**Exercise details**
In the data below, the answer is the run of lines from the line containing "You are a computer-use" through the line containing "Instruction: Open Firefox from the taskbar", both included; print it exactly and nothing else.

**Entries supplied**
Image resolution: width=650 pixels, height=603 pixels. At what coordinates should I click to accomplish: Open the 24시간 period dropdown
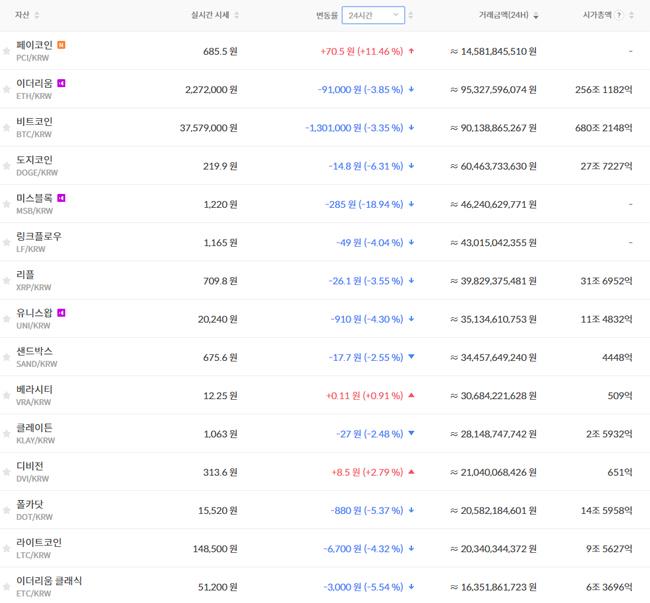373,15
==
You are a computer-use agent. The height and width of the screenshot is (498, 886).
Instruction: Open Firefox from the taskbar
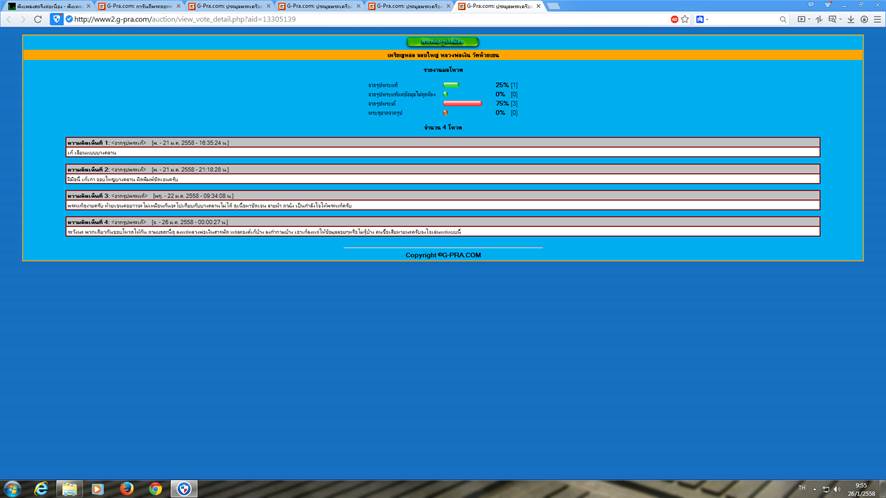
==
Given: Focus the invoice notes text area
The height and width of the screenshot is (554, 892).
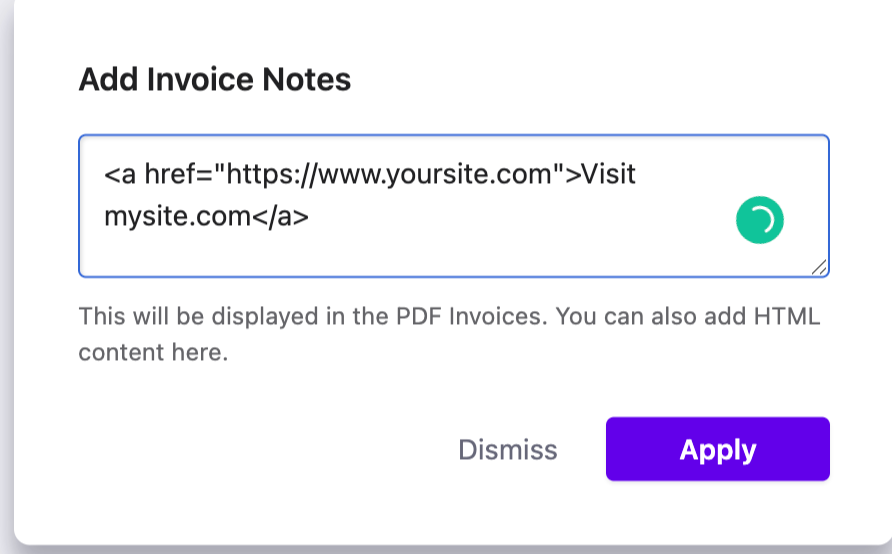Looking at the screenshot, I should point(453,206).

**Solution to this exercise**
You are a computer-use agent. The height and width of the screenshot is (498, 886).
Instruction: Open Firefox from the taskbar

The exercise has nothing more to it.